Your assignment: Look through the records below for the line with "You are a GUI" and the line with "The image size is (1326, 571).", then return those lines and all lines between, exactly.

Provided data:
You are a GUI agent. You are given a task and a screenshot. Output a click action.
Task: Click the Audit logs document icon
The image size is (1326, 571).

...

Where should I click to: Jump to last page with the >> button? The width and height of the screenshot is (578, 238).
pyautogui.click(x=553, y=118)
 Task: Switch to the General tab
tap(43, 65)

Answer for this exercise:
You are a GUI agent. You are given a task and a screenshot. Output a click action.
Task: Click the Audit logs document icon
The image size is (1326, 571).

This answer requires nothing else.